Support acts across the California tour included A Day to Remember, The All-American Rejects, All Time Low, Frank Turner, The Front Bottoms, The Naked & Famous, SWMRS, and Wavves. It also included a planned appearance at the ill-fated Fyre Festival, which was ultimately canceled before the band could perform. Reviews were generally positive, with critics praising the tightness of the performances, while also acknowledging the lineup change and noticeable shift in the group's dynamic. The California Tour grossed more than $28.9 million from its first 58 shows with a total attendance of 745,395.

==Background==
After touring and releasing the band's sixth album Neighborhoods (2011), it became difficult for Blink-182 to record new material, due to guitarist Tom DeLonge's various projects. After disagreements, the remaining members of the group—vocalist/bassist Mark Hoppus and drummer Travis Barker—sought separation from DeLonge and recruited guitarist Matt Skiba, best known as the frontman of rock band Alkaline Trio, in his place. Blink-182 performed two club shows and a slot at the Musink Tattoo Convention & Music Festival in March 2015 with Skiba "filling in" for DeLonge. Afterwards, they regrouped and recorded the album California with producer John Feldmann.

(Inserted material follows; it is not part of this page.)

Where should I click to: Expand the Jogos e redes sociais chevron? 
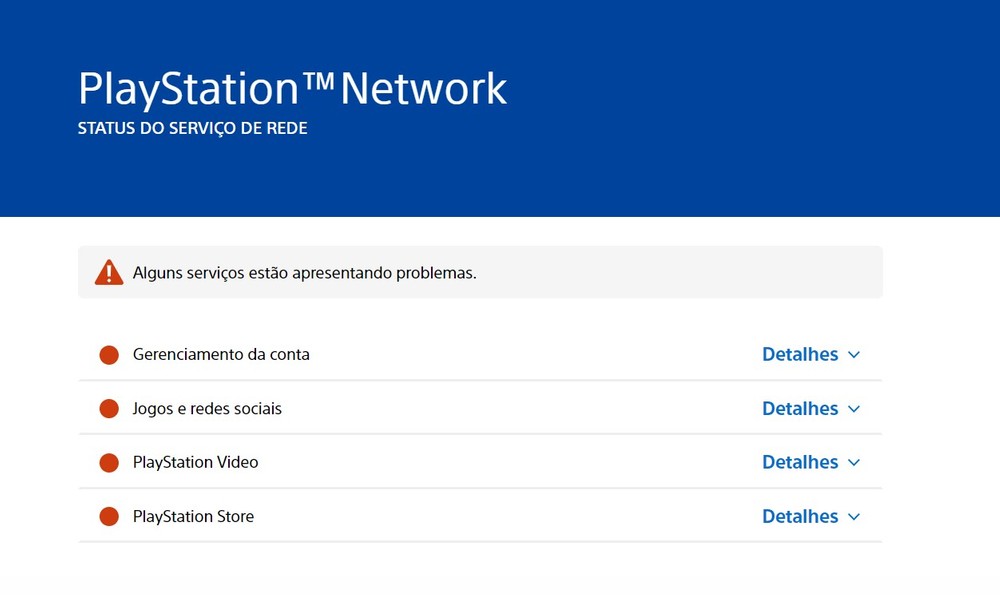(x=853, y=409)
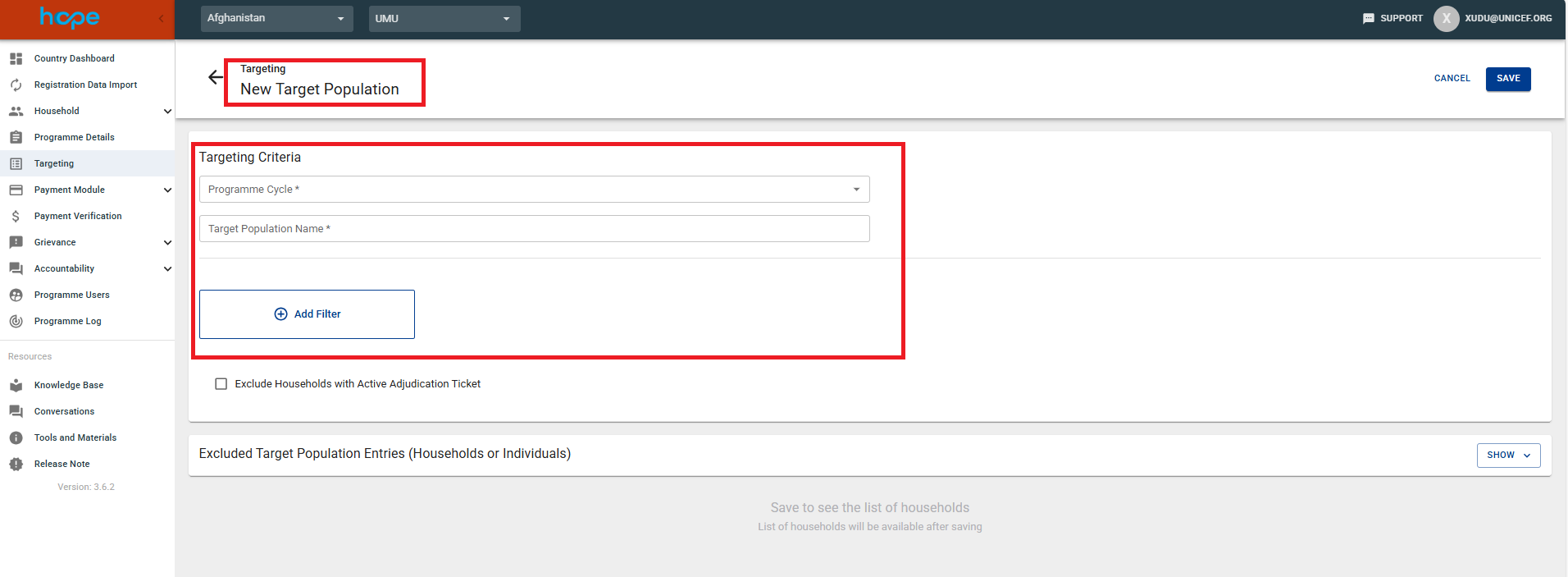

Following the band's first performances with Skiba in 2015, Barker alluded to a potential tour with A Day to Remember, who supported the band on its three initial shows with Skiba in 2015. The tour was first announced on April 28, 2016 on Los Angeles radio station KROQ's Kevin and Bean. After the North American leg was completed, the group played some small shows in Europe, before returning to the States for festival dates in December. Following one-off shows and appearances in early 2017, the band again toured the U.S. with support acts the Naked and Famous and Wavves. A large European tour commenced in mid-2017.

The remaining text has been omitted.